## Exercise aim
Within the records that follow, find every line containing the string "pixels". Copy those lines.

## Material for this task
-=-=-=-=-

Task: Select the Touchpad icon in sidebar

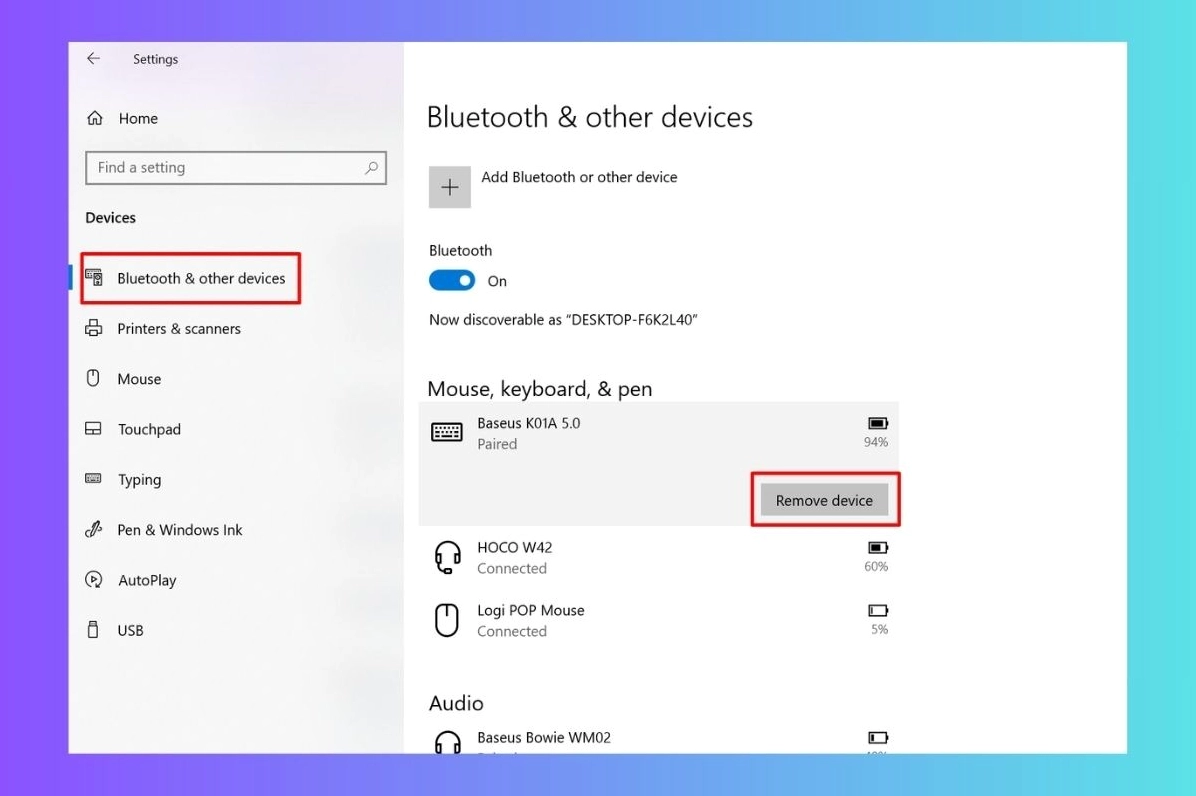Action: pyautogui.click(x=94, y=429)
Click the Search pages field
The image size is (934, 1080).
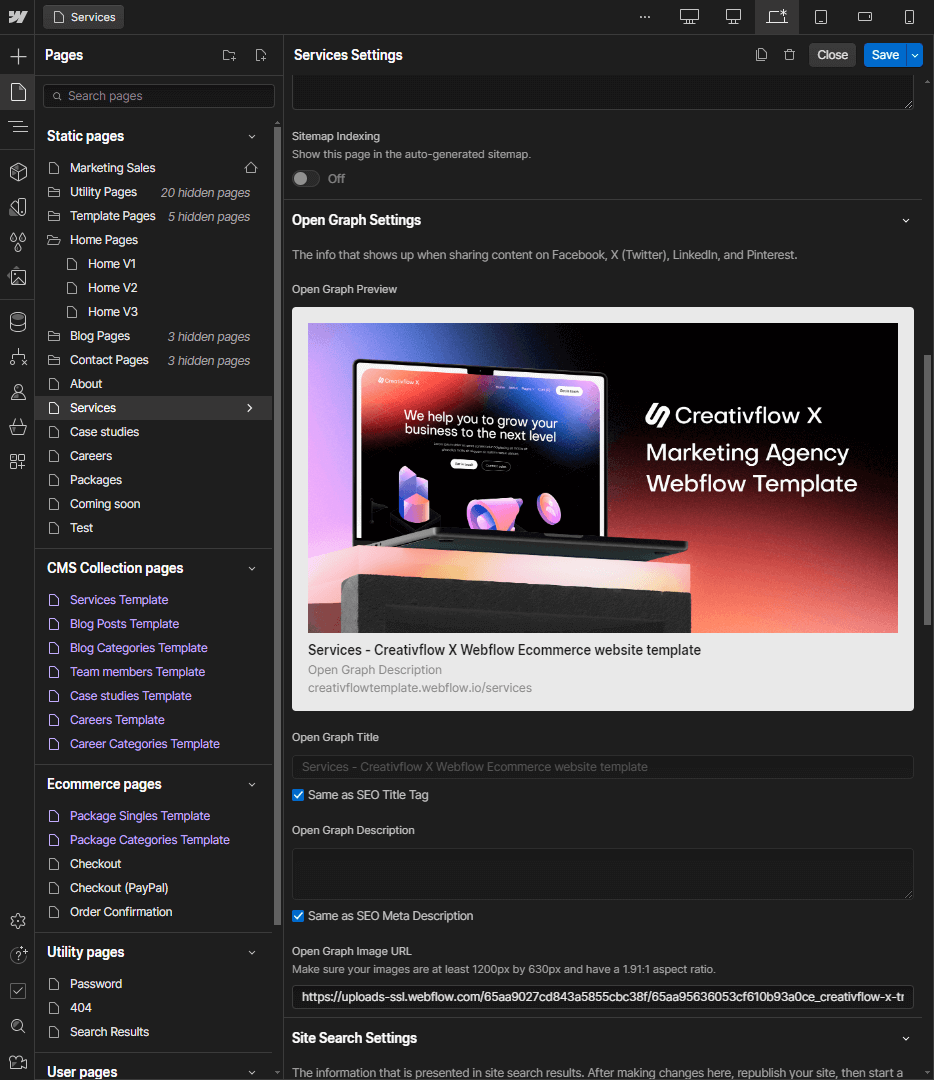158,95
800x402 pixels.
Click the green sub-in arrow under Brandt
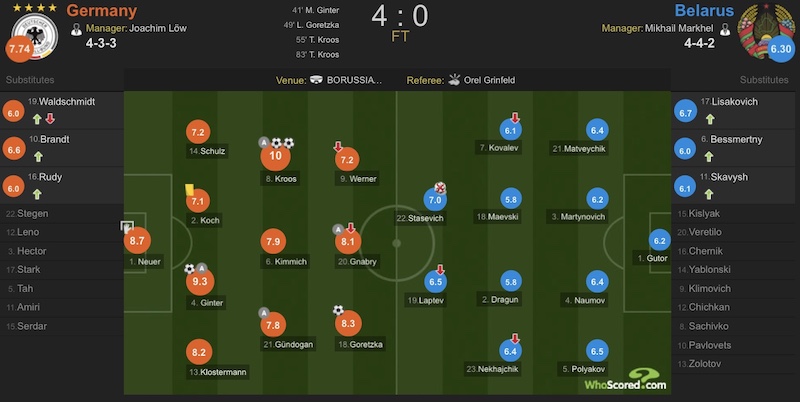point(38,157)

-=-=-=-=-

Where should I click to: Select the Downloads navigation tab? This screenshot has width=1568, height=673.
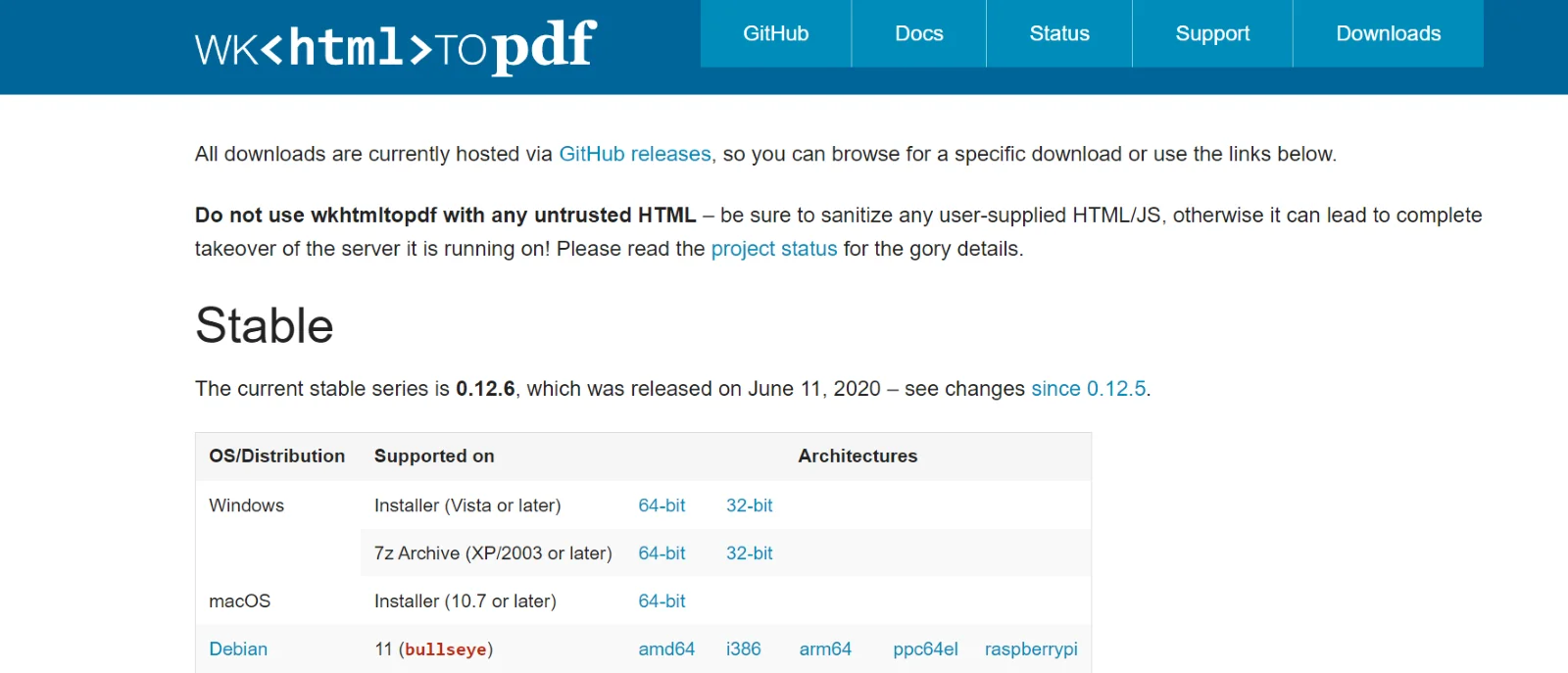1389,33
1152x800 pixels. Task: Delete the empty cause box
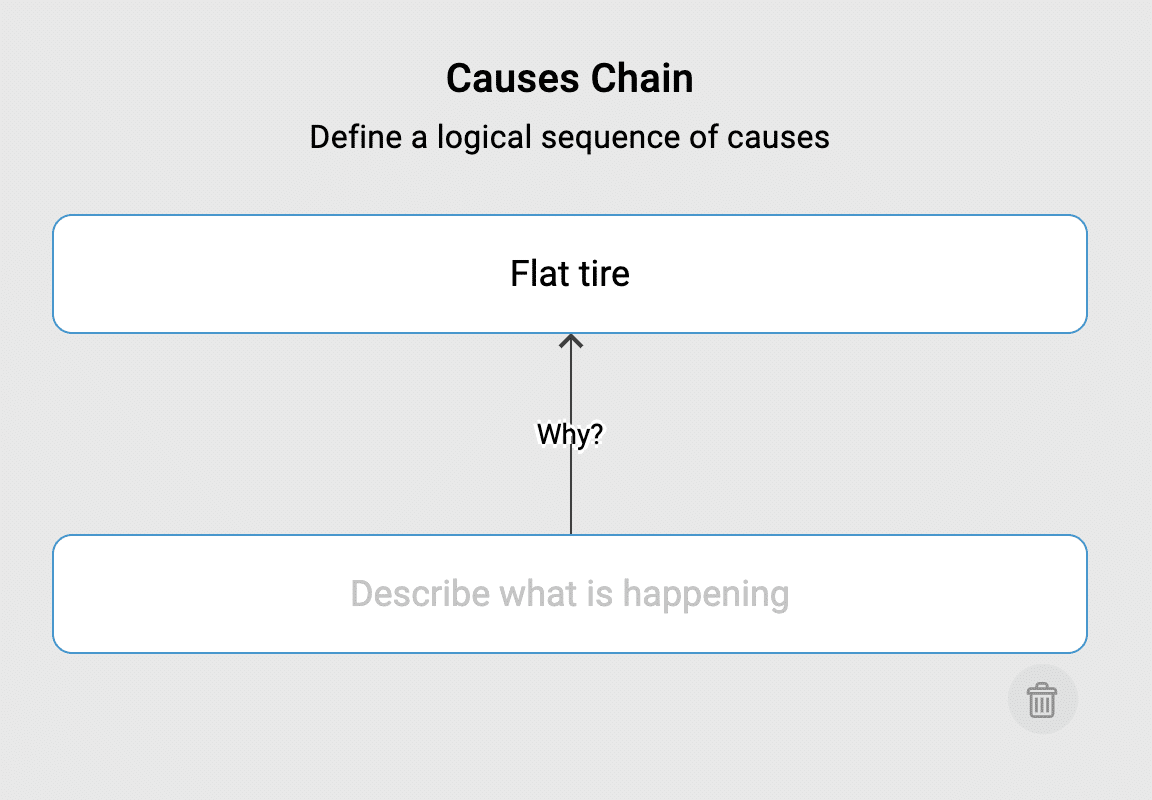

-=-=-=-=-

## Answer to this exercise
800x402 pixels.
1152x800 pixels. Task: Delete the empty cause box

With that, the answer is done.